Гравюра на меди. Титульный лист книги «Теософские послания». издание 1730 года
Бёме ссылается при этом на прощальные речи в Евангелии от Иоанна, где Христос говорит апостолам о Духе, который послужит им путеводителем в полную правду и скажет им то, к чему первые из его учеников в тот момент еще не были готовы (Иоан. 16, 12 и далее). В чем же тогда роль буквы? Для Бёме она — носитель откровения. «Они говорят, что написанное слово есть глас Христов. Да, слово облечено в форму, но голос должен быть живым, и таковой он заставляет работать корпус, как часовой механизм. Буква — это инструмент для этой цели, и в то же время это труба, но для нее нужен верный тон, который бы согласовался со звуком буквы»[197].
Таким образом, задача состоит в том, чтобы голос Писания зазвучал живо. В смысле Мартина Бубера можно сказать: Бёме имеет в виду не книгу, он имеет в виду голос. Следует научиться «слышать» голос Библии.
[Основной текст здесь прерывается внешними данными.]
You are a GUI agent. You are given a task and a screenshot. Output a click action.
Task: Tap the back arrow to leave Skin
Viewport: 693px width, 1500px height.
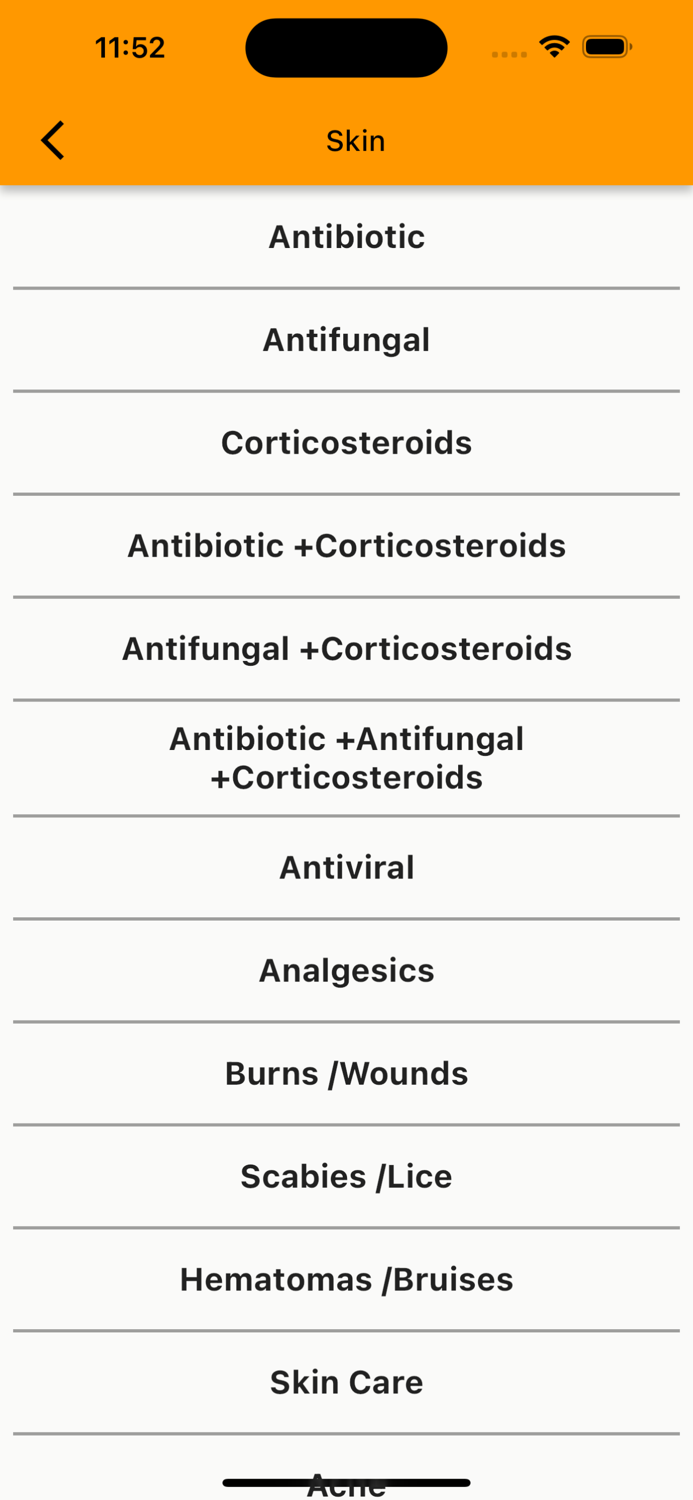click(52, 140)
Поэтому для него речь идет о «произнесенности слова» и о такой интерпретации Библии, которая учитывает реальность духовного[198]. Потому что «евангельское слово, возвещенное устами человеческими, остается человеческим словом до тех пор, пока сквозь его прозрачность не будет слышен голос Бога» (Эмиль Бокк).
Таким образом, протест Бёме не что иное, как протест в первоначальном смысле слова: свидетельство Духа, которому он посвятил свой голос и свое перо. Сегодня никто не посмеет оспаривать большой резонанс его слова, хотя лишь немногие слышат его.